[Asia Economy Reporter Kwangho Lee] Starting next year, if a borrower's total loan amount exceeds 200 million KRW, they will only be able to borrow up to 40% of their annual income. From July of the same year, this standard will apply even if the total loan amount exceeds just 100 million KRW. Additionally, as the loan threshold in the secondary financial sector?which generally has relatively higher limits compared to banks?also rises, it is expected to become even more difficult for low-income and vulnerable groups to borrow money from the formal financial sector.
On the 26th, the government held an emergency economic central countermeasure meeting and approved the "Strengthened Household Debt Management Plan" containing these measures. This comes just over three months after announcing the household debt management plan in April and implementing it in July.
First, the borrower-level total debt service ratio (DSR) phases 2 and 3 will be implemented earlier. The originally scheduled implementation dates of July next year and July 2023 for phases 2 and 3 will be moved up to January and July next year, respectively. Currently, even if the borrowed amount exceeds 200 million KRW, borrowers could avoid DSR regulation, but from next year, all will be subject to regulation without exception.
DSR is the ratio of the total principal and interest repayment amount of all household loans a person has to their annual income. For example, if the annual salary is 60 million KRW, loans can be taken within the repayment amount range of 24 million KRW, which is 40% of the annual income.
The number of people subject to regulation is also expected to increase significantly. When phase 2 is implemented, 13.2% of all borrowers and 51.8% of all loans will be affected; when phase 3 is implemented, 29.8% of all borrowers will fall under the influence of the 40% DSR limit. This corresponds to 77.2% of the total household loan amount.
DSR regulation by borrower will be expanded to the secondary financial sector. The existing individual DSR standard will be strengthened from 60% to 50% starting January next year. As loan thresholds rise in savings banks, mutual finance, and capital companies, concerns are growing that difficulties for self-employed individuals and vulnerable groups who mainly use the secondary financial sector will increase further.
Card loans, currently classified as other loans and excluded from regulation, will also be included, increasing the burden on multiple debtors or low-credit borrowers who roll over their debts.
Currently, when calculating DSR, loan maturities are uniformly applied as the maximum maturity, but this will be reduced to the 'average maturity' per loan.
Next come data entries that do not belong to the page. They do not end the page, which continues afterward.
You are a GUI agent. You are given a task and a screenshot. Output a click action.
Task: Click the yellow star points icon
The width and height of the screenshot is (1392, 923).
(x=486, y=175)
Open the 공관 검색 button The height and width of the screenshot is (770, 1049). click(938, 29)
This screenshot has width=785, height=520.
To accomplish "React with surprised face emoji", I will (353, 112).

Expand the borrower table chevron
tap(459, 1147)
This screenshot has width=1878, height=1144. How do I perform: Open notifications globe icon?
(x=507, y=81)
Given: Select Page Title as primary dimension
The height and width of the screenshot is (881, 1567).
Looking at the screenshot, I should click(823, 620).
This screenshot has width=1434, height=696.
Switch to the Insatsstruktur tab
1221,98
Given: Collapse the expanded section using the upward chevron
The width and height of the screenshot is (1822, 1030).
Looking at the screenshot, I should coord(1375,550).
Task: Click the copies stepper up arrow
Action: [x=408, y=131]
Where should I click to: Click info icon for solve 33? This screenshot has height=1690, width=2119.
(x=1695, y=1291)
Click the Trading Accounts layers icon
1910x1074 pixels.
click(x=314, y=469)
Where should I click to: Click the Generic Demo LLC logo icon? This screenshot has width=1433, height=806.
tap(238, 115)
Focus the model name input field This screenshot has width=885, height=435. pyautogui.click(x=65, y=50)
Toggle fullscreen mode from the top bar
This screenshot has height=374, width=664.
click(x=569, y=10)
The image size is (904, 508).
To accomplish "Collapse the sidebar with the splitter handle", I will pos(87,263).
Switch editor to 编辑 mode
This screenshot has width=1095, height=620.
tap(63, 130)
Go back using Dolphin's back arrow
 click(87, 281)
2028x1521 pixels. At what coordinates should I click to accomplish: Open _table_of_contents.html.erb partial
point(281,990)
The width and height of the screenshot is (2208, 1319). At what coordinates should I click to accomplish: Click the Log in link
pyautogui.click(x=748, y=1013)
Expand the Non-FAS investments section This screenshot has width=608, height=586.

Accordingly, the maturity for unsecured loans will be lowered from the current 7 years to 5 years, and for non-housing secured loans from 10 years to 8 years.
Ko Seung-beom, Chairman of the Financial Services Commission, emphasized, "We will faithfully implement the announced measures so that next year's household debt growth rate will be stabilized at around 4-5%, close to the nominal GDP growth rate, which reflects the real economy growth rate." The household debt growth rate decreased from 5.9% in 2018 to 4.1% in 2019 but rose again to 8.0% in 2020 and 10.3% as of the second quarter of 2021.